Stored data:
***
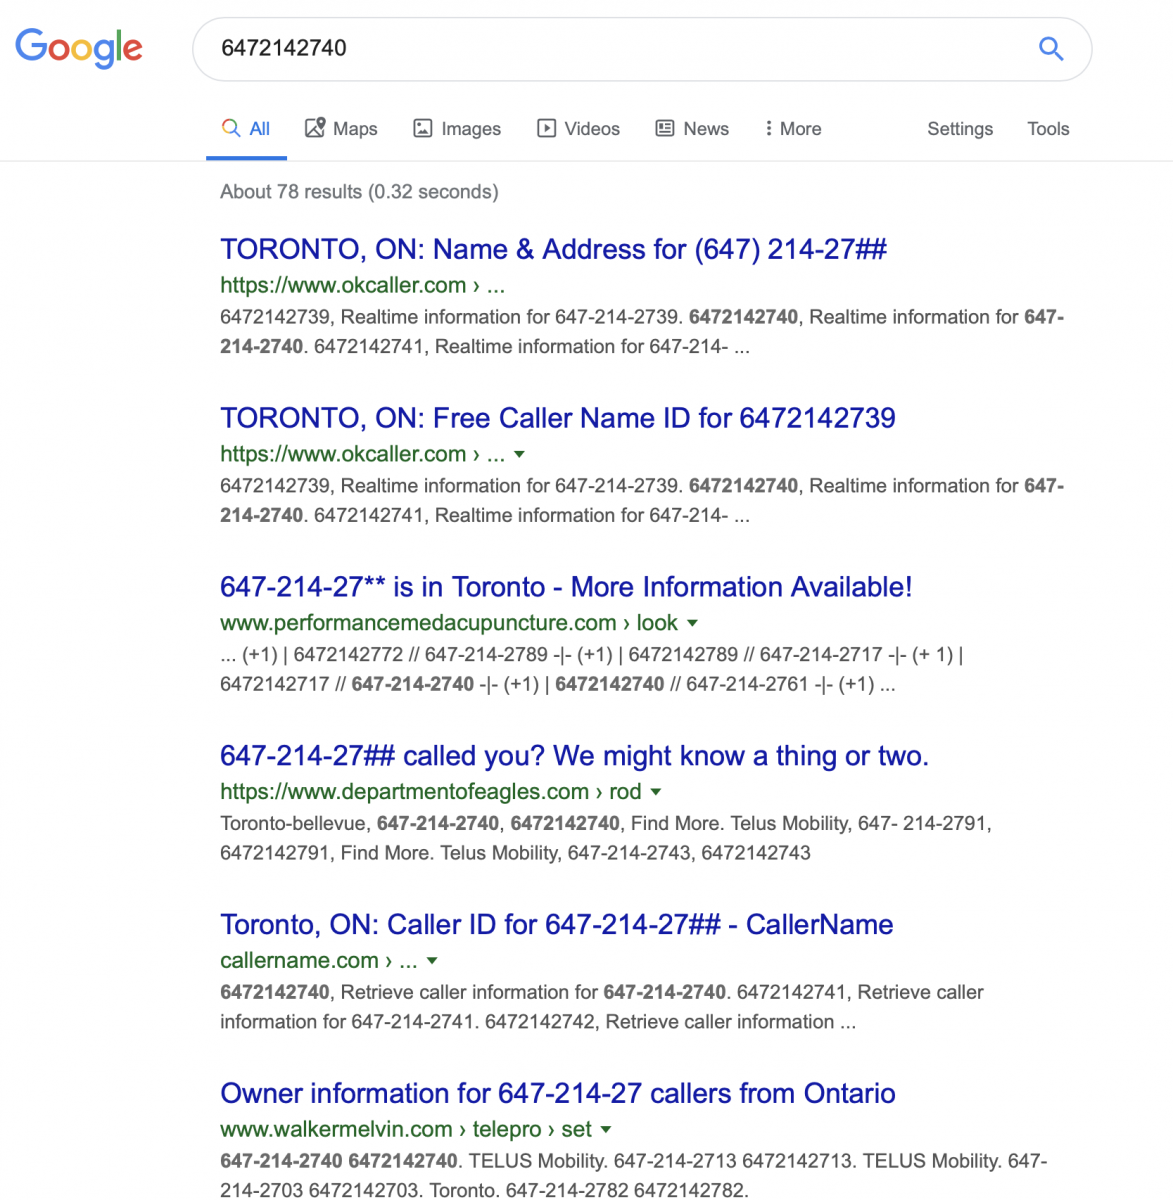Expand dropdown arrow next to performancemedacupuncture.com URL
This screenshot has height=1200, width=1173.
tap(692, 623)
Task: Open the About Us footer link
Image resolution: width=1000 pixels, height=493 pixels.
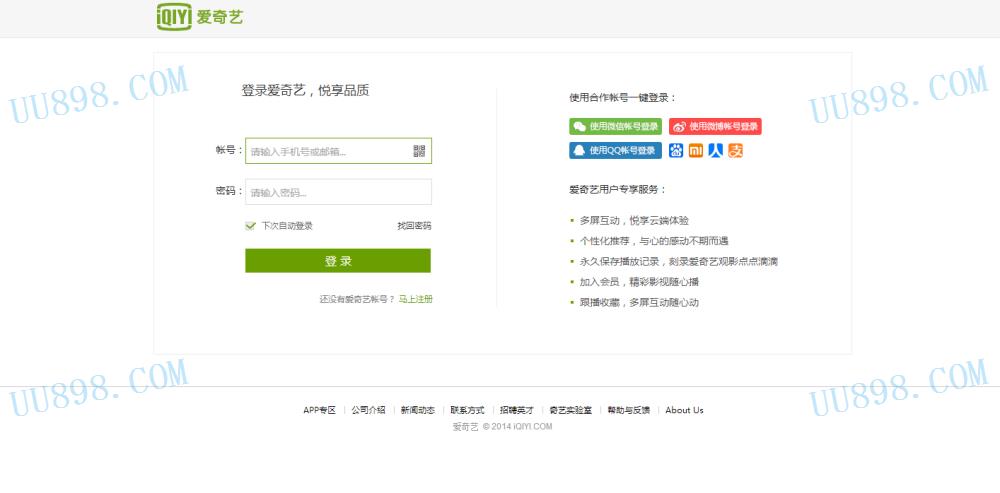Action: [684, 410]
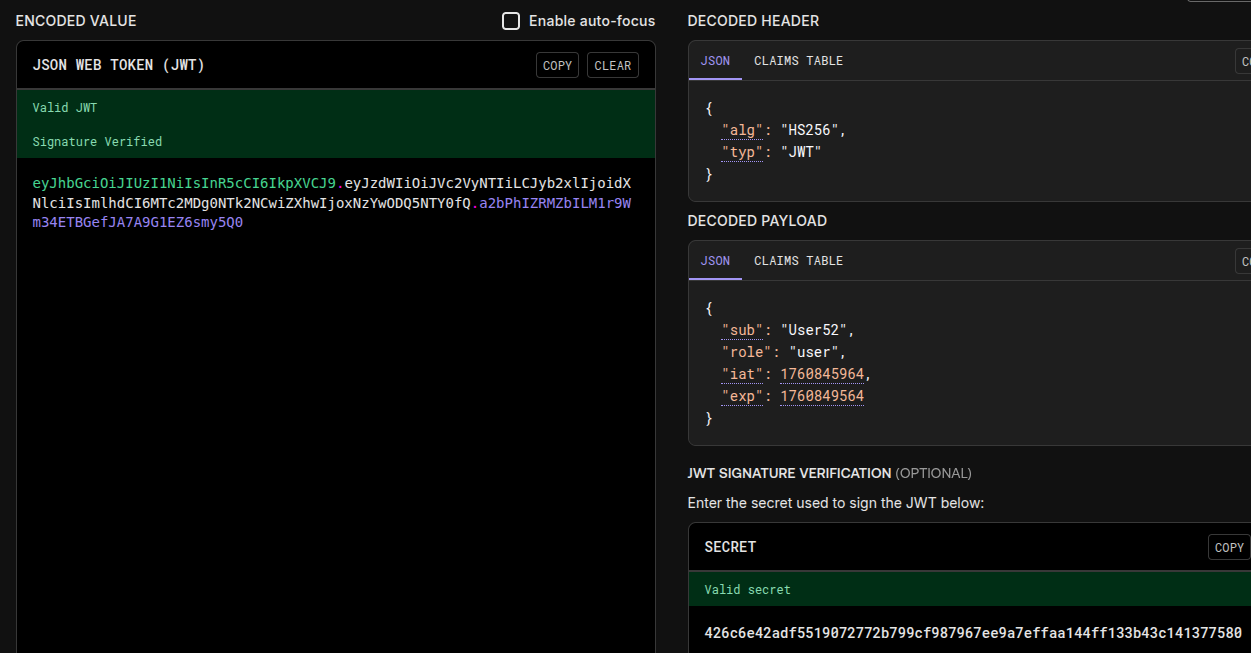Click the "alg" claim key in header
This screenshot has width=1251, height=653.
click(x=738, y=130)
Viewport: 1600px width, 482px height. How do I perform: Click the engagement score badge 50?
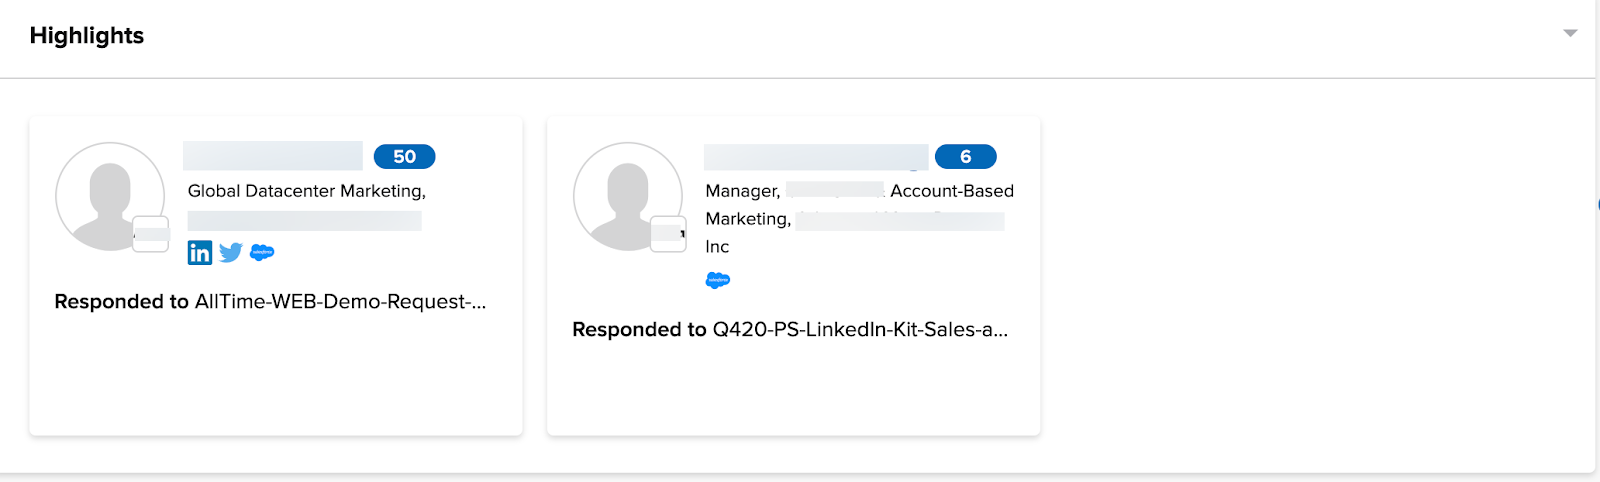tap(404, 157)
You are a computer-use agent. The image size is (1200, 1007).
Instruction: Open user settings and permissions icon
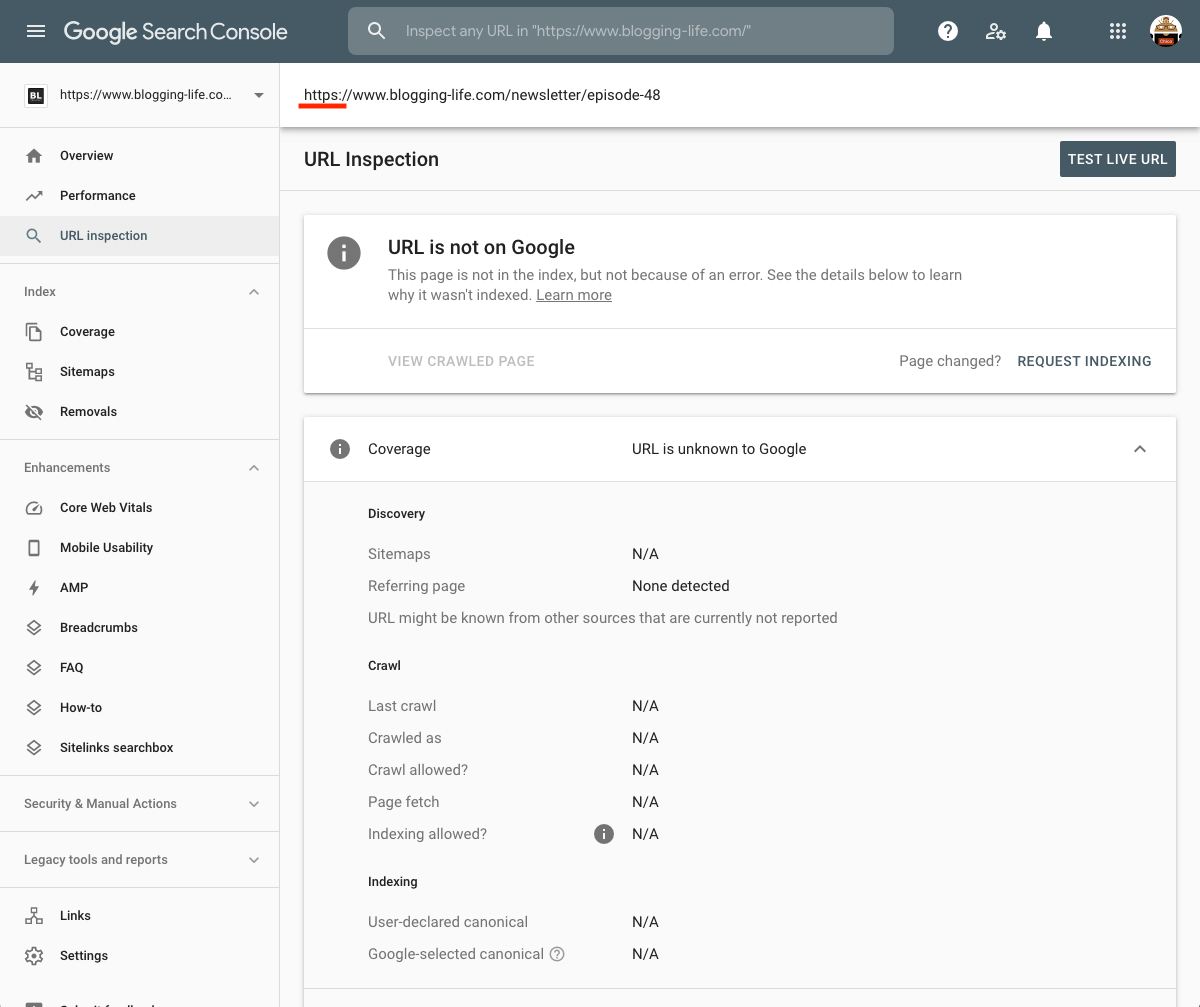pos(995,31)
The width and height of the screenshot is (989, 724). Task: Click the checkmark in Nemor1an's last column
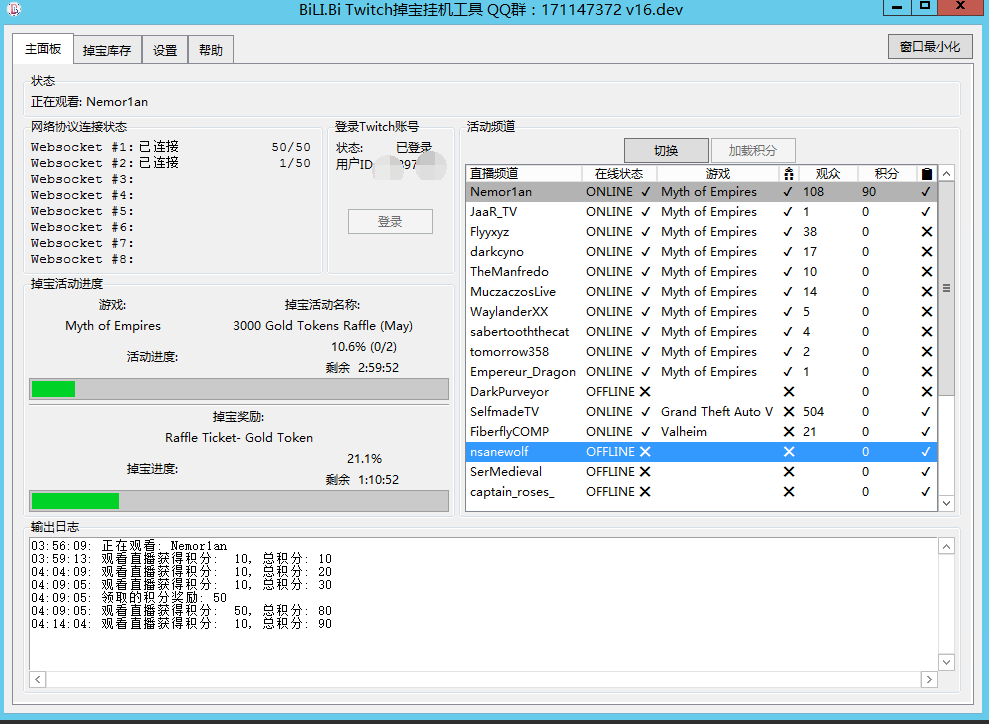click(x=926, y=191)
***
WORK TASK. Excluding all pictures, print exactly and only the lines from the line with "The width and" through the end of the records above, both ends included.

RESPONSE.
The width and height of the screenshot is (989, 724). Task: Click the checkmark in Nemor1an's last column
click(x=926, y=191)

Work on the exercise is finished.